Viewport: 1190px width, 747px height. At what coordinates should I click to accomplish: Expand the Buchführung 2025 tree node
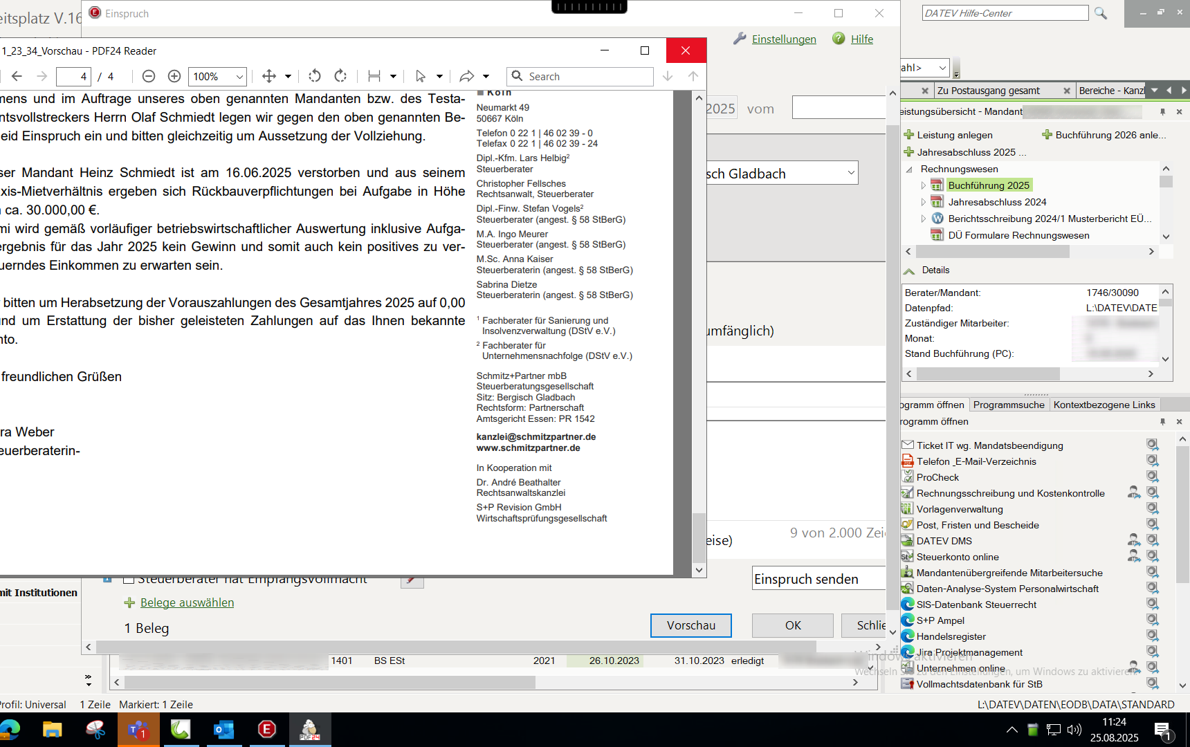pos(923,185)
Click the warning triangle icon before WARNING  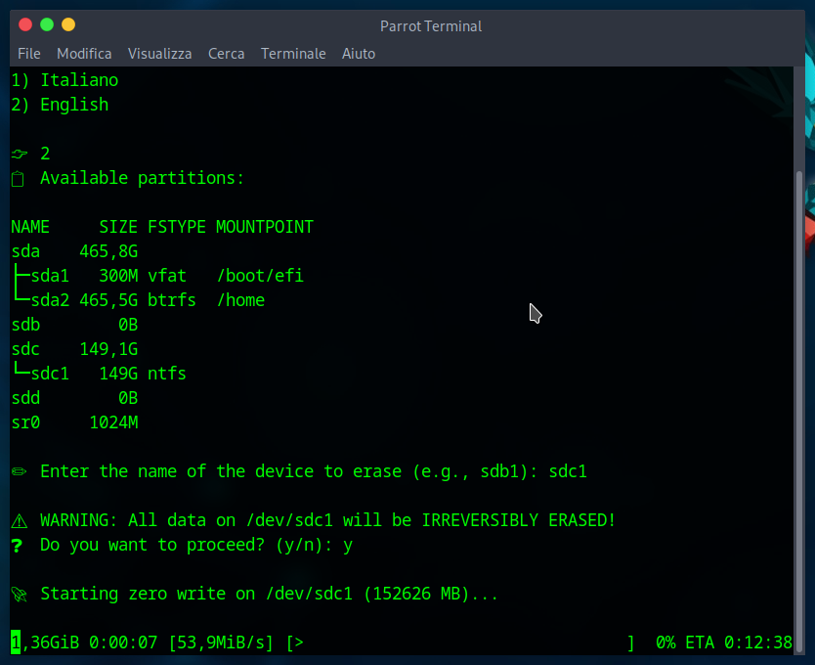(x=19, y=520)
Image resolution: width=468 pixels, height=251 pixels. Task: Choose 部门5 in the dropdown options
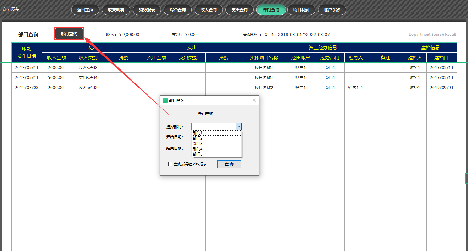(197, 154)
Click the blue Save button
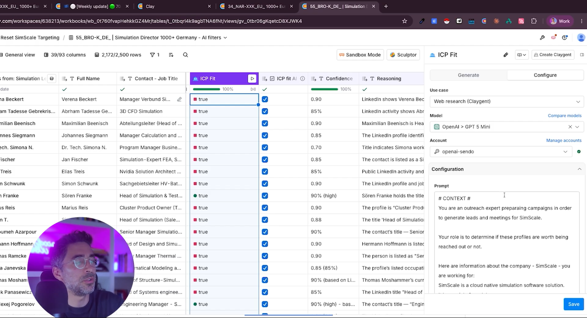This screenshot has width=587, height=318. coord(574,304)
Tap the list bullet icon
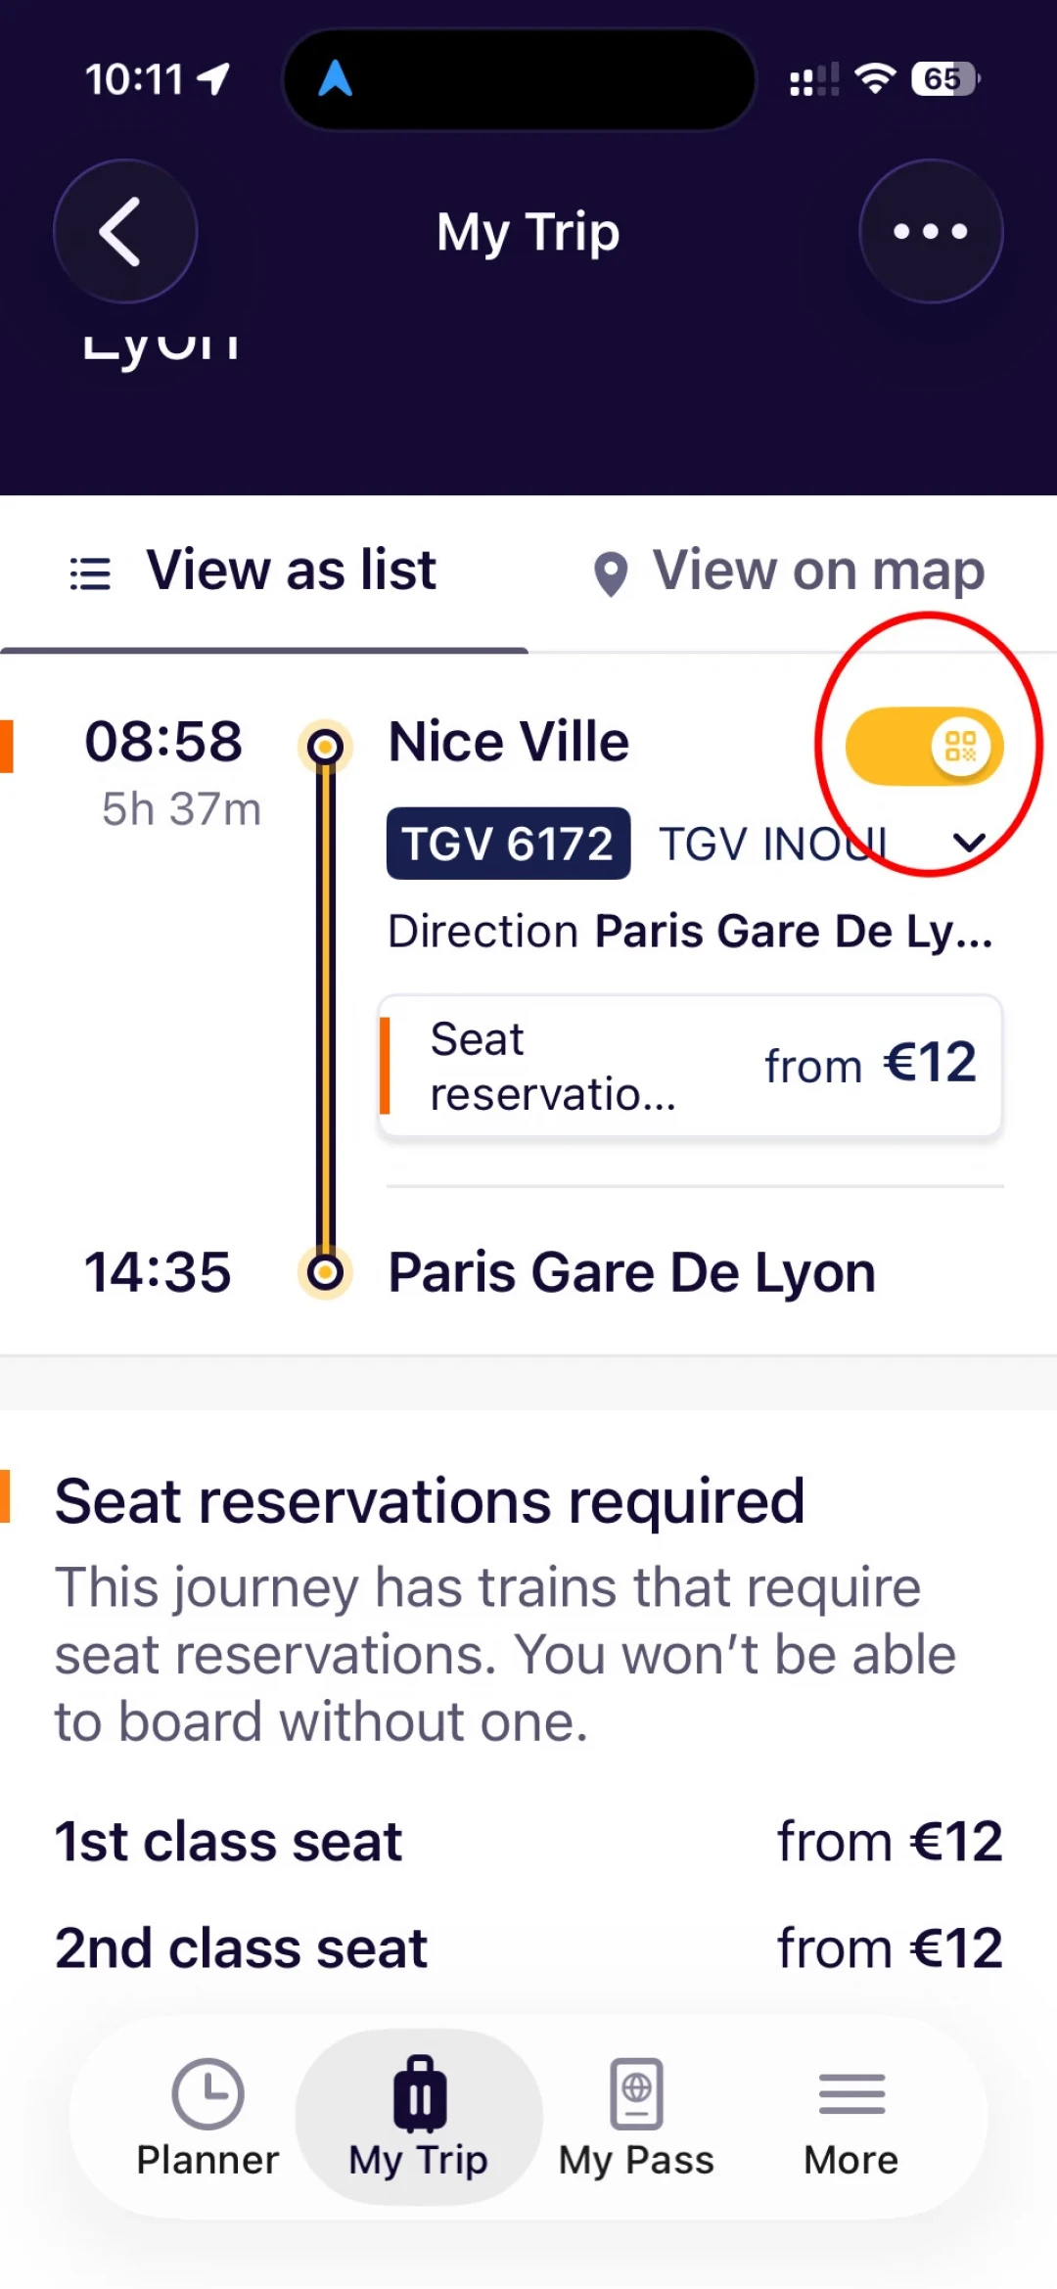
---------------
= Problem details =
Excluding the pictures, retype the line containing "Click the blue Save button" and all lines after it down to the end of the data above.

= Reply to the exercise =
Click the blue Save button
This screenshot has width=587, height=318. coord(574,304)
Tap the list bullet icon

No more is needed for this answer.